In 1968, William B. Stoebeck published “On the Reception of English Common Law in the American Colonies,” a discussion of how and when England’s common law came into use in the American colonies. In the article, he first discusses three “standard theories”:
- that English common law was in force in the colonies from the time of the first English settlement;
- that, quoting Paul S. Reinsch, the colonies “underwent ‘a period of rude, untechnical popular law, followed, as lawyers became numerous and the study of law prominent, by the gradual reception of most of the rules of English common law’”;
- or instead, citing Julius Goebel, that the colonists instead adopted the “customary law of the local courts the colonists had known in England” and not the common law “of the king’s courts at Westminster.”
Before discussing the historical record, Stoebeck first bookends the problem by noting that, first, “there was no common law in America on 12 May 1607″ and, second, there are case reports and so on available post-Revolution that provide solid insight on where “common-law reception … must have stood on Independence Day” (395-96).
A lack of lawyers
In the 17th century, there was a paucity of lawyers in the colonies. There were very few English-trained lawyers in Massachussetts, only three were known to be in Connecticut, one in Maine, thirty-some-odd in Virginia, two in Maryland, and none anywhere else (405). With no law schools, no real bar, and no real apprenticeship possibilities, there were likely few, if any, American-trained colonial lawyers either. Kermit Hall’s 1989 book reinforces this:
Antilawyer sentiment was pervasive elsewhere as well, and the “ancient English prejudice against lawyers secured new strength in America.” The framers of the Fundamental Constitutionsof the Carolinas in 1669 declared it a “base and vile thing to plead for money or reward.” Connecticut and Virginia during a portion of the seventeenth century prohibited lawyers from practicing. (Hall 21-22)

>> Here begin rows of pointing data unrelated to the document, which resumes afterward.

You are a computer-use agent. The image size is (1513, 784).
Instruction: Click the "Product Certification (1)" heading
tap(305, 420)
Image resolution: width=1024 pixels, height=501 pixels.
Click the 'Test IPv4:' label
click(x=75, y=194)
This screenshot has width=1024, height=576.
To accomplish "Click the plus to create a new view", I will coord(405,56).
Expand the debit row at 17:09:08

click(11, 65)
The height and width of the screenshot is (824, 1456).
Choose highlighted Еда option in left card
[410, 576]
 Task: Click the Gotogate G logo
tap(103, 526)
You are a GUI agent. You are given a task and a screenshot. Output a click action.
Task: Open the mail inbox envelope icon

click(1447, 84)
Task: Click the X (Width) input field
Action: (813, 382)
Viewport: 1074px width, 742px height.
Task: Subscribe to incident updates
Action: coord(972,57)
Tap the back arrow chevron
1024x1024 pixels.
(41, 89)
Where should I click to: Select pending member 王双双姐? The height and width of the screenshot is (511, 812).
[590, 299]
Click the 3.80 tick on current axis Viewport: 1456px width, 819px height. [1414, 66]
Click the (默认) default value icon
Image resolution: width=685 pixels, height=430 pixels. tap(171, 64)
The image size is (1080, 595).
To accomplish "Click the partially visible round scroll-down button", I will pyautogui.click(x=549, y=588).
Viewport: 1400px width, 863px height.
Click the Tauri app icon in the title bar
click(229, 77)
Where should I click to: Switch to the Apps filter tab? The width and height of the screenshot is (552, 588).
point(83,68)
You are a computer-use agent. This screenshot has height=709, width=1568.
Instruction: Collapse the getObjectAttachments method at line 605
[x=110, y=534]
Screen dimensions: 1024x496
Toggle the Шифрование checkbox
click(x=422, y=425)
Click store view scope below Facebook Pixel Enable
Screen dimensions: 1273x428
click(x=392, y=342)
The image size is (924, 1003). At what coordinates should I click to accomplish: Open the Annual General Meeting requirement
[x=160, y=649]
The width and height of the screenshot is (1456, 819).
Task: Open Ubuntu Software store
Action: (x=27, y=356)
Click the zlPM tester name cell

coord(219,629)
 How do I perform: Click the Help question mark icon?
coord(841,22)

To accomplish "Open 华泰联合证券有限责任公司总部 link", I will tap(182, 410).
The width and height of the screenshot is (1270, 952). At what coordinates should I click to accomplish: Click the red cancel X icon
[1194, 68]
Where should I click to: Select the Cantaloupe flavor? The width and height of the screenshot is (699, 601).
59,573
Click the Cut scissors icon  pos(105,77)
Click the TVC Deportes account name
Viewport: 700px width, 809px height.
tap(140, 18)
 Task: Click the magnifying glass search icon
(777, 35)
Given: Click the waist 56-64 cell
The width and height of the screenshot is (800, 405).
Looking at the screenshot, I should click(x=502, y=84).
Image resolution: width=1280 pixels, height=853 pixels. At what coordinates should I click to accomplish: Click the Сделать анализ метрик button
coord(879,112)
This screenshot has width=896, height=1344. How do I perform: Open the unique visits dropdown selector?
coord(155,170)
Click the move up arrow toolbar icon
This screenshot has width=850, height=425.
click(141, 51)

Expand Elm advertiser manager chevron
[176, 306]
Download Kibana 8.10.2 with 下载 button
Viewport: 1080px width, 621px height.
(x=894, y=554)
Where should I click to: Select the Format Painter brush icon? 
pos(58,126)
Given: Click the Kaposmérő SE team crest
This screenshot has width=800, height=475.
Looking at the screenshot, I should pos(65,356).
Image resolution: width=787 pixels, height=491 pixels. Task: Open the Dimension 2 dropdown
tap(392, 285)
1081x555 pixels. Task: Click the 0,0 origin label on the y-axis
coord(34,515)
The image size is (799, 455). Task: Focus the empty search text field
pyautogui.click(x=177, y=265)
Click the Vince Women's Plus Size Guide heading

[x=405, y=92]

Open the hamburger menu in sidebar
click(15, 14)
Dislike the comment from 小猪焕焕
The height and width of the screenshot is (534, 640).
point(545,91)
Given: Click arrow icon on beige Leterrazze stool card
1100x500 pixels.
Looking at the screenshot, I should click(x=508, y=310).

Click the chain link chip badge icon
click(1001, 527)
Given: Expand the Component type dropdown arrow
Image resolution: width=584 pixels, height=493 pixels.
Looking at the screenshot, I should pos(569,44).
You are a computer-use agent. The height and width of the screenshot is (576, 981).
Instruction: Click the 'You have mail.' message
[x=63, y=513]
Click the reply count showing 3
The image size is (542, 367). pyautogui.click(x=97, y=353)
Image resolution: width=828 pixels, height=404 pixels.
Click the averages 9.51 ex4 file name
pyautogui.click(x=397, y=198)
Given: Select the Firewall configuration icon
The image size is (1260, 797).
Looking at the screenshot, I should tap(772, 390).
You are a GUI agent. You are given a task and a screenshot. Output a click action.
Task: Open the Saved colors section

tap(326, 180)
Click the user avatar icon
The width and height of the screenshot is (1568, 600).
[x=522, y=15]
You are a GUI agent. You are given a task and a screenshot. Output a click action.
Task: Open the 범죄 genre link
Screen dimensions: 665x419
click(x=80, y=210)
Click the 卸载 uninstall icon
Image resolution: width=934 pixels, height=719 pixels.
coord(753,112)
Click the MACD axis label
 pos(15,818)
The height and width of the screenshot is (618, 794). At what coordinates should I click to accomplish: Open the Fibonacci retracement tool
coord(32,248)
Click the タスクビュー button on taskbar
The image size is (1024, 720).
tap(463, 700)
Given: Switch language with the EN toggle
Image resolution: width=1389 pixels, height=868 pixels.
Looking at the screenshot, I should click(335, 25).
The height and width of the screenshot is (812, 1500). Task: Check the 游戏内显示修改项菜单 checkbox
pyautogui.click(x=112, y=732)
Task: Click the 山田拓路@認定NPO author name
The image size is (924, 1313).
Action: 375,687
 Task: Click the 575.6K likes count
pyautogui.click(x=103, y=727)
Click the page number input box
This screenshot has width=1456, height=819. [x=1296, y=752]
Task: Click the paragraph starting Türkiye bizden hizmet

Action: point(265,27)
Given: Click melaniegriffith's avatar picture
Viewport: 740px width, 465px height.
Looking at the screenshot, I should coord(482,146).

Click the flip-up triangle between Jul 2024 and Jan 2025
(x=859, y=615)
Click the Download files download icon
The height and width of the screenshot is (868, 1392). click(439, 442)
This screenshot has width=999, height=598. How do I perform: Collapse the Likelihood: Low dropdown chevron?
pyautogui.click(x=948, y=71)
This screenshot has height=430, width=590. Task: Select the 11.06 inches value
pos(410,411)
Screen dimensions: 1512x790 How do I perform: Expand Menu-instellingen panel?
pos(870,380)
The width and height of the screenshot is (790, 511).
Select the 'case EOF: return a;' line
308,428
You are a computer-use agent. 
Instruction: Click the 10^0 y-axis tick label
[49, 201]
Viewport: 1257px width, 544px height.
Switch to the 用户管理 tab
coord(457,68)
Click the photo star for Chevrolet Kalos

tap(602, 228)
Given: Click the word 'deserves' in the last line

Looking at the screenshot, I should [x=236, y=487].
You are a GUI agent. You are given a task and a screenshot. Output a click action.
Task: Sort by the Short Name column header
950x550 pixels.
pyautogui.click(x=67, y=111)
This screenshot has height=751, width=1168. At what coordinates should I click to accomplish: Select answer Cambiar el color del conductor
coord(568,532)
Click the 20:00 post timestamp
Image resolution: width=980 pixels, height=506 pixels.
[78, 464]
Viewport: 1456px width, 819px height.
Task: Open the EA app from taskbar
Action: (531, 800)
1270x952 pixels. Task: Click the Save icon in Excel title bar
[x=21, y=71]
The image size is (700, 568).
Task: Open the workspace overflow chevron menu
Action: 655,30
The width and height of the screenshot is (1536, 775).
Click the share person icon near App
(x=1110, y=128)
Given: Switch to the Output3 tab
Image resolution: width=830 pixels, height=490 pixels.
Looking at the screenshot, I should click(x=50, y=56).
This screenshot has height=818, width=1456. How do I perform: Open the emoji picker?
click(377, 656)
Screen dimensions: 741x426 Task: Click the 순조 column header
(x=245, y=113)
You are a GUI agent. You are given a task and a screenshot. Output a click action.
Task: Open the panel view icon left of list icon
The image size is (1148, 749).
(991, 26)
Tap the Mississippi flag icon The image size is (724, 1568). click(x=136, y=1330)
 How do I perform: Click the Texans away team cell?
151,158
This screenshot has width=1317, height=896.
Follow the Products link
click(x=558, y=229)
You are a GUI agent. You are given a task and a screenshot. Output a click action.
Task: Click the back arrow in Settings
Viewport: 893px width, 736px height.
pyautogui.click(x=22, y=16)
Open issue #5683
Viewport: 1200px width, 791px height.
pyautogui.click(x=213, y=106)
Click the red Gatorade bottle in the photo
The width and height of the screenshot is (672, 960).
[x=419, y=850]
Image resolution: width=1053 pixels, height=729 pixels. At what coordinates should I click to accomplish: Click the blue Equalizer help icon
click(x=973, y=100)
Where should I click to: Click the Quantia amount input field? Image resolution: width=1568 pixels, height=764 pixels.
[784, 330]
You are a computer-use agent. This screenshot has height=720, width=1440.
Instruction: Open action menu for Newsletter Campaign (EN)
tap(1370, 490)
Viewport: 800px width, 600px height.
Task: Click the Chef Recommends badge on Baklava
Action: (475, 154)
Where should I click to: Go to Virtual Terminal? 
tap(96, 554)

As a result of the limited availability of trained lawyers, Stoebeck suggests that it’s unlikely that the colonists would have adopted or used the complex English common-law system in anything other than a limited manner.
Even when charters of the new colonies referenced the laws of England, Stoebeck points out, there is an additional problem: which laws of England? According to Edward Coke, a 17th-century jurist, lists fourteen types of law in England: “the law of the crown, law of parliament, law of nature, statute law, customs, ecclesiastical law, etc., of which the ‘common law of England’ was only one” (397).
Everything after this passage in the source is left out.